Repeat the records verbatim and leave the pictures out of your copy.

* * * * * * *

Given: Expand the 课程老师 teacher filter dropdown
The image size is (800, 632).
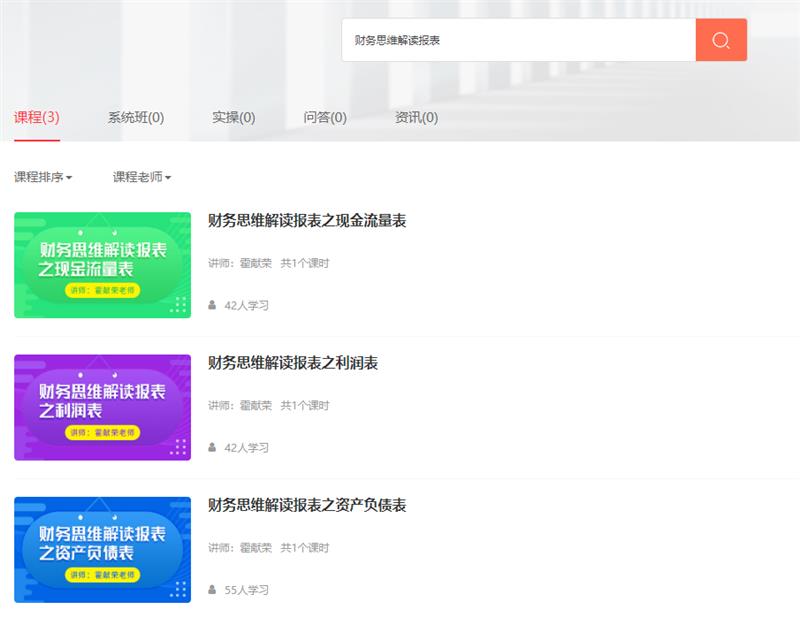Looking at the screenshot, I should (142, 177).
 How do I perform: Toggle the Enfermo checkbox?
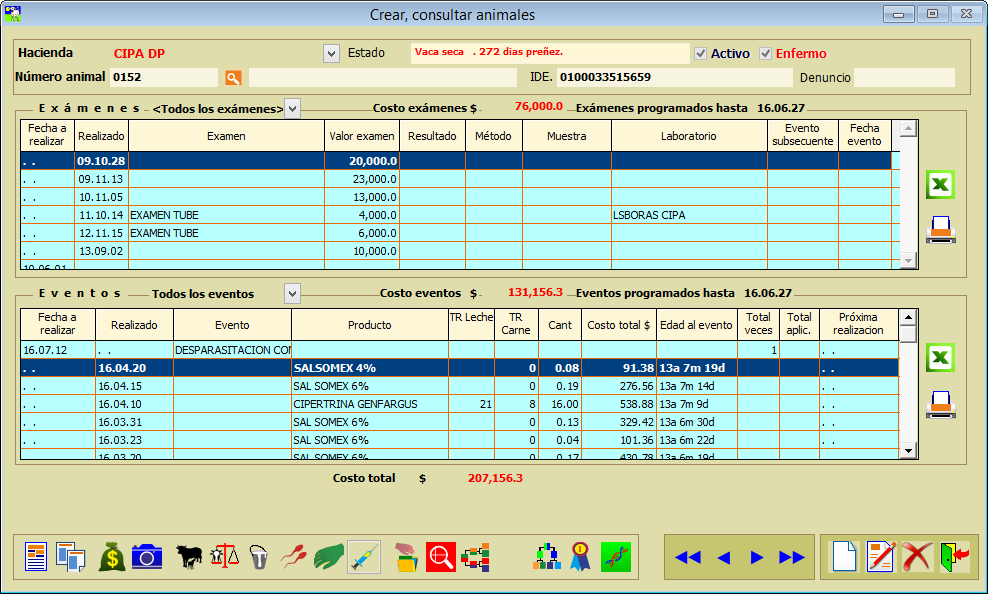[x=766, y=53]

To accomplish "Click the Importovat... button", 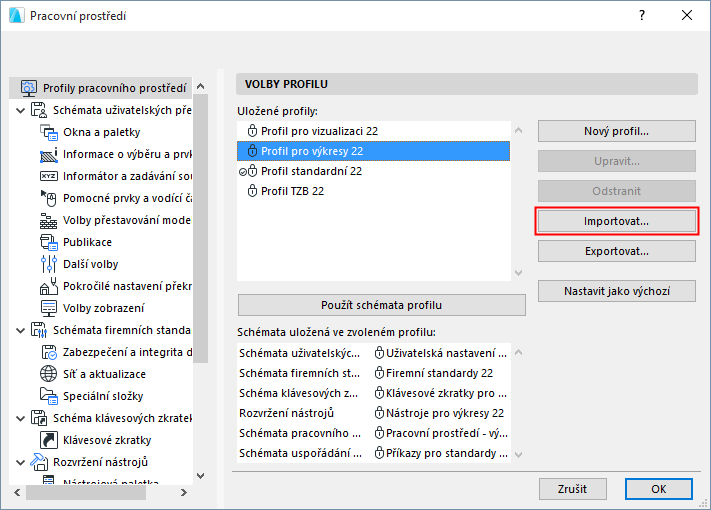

* * * * * * *

### COMPLETED EXERCISE
Given: Expand the 课程老师 teacher filter dropdown
The image size is (800, 632).
Looking at the screenshot, I should (142, 177).
 How do I perform: Toggle the Enfermo checkbox?
[x=766, y=53]

To accomplish "Click the Importovat... button", 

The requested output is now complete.